HONG KONG ELECTRO-CHEMICAL WORKS, LTD., PLAINTIFF-APPELLANT,
v.
GARRY LESS, ET AL., DEFENDANTS-APPELLEES.



Appeal from the United States District Court for the Northern District of Illinois, Eastern Division. No. 05 C 3582-Samuel Der-Yeghiayan, Judge.

The opinion of the court was delivered by: Wood, Circuit Judge

ARGUED JANUARY 16, 2008

Before MANION, WOOD, and SYKES, Circuit Judges.

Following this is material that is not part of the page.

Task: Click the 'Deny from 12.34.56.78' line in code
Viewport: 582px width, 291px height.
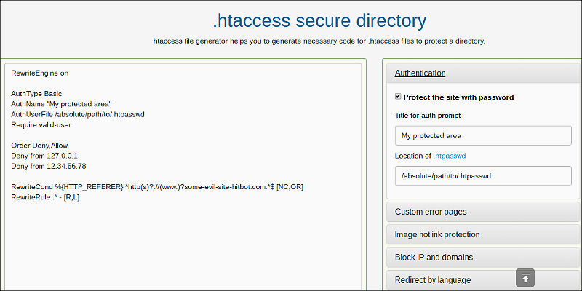Action: (x=49, y=167)
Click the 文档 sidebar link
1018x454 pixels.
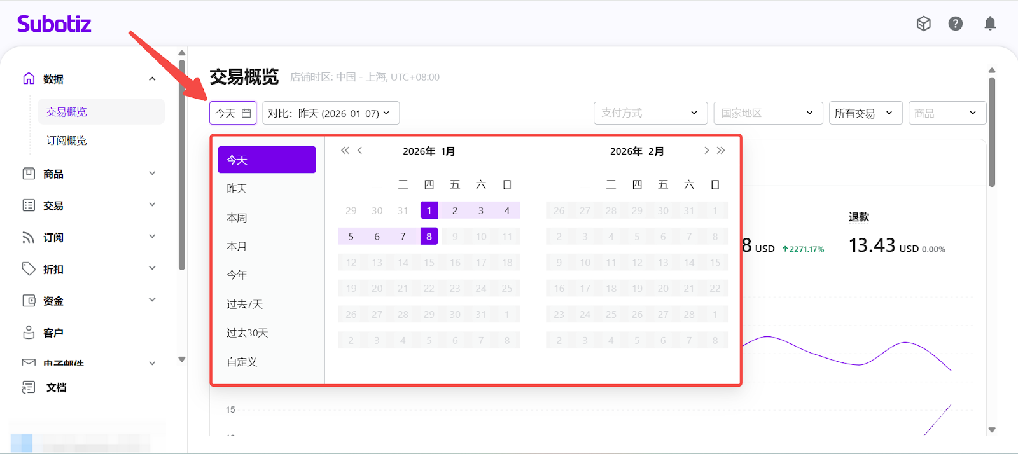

This appeal is part of a long effort by Hong Kong Electro-Chemical Works, Ltd. ("HKEW") to get paid for goods that it sold to defendant Garry Less and a business he and his wife Michelle ran under the name Todd Industries. (We refer to them all as Less, unless the context requires otherwise.) The district court found that Less owes HKEW $166,252.88 plus interest. Less did not pay, leading HKEW to search for assets that would satisfy its judgment. The dispute here centers on a house that Less and his family occupied and arguably owned. The district court rejected HKEW's claim that a 2002 conveyance of that house to Michelle Less's mother, Charlene Werner, and a later 2006 conveyance of the same house to Roth Holdings, LLC, were fraudulent transfers and were voidable under the Illinois Uniform Fraudulent Transfer Act (IUFTA), 740 ILCS 160/1 et seq. We reverse.

I.

Garry Less earned a significant sum of money in 1988 as a commodities trader. He failed, however, to set aside enough money to pay his taxes, and as 1989 opened, his luck ran out. Less wound up with tax debts he could not pay, liens imposed by the IRS, and a young family to support. During this period, Less refrained from purchasing a house in his own name. Instead, Less and his wife Michelle entered into an agreement with Werner, under which Werner would purchase a house for the Lesses to live in and the Lesses would cover the mortgage payments. This led to the 2002 conveyance at issue here. In that year, Werner purchased from Scott Warren (an unrelated third party) a house in Riverwoods, Illinois, that Garry picked out. The Lesses moved in and made the mortgage payments for the next few years.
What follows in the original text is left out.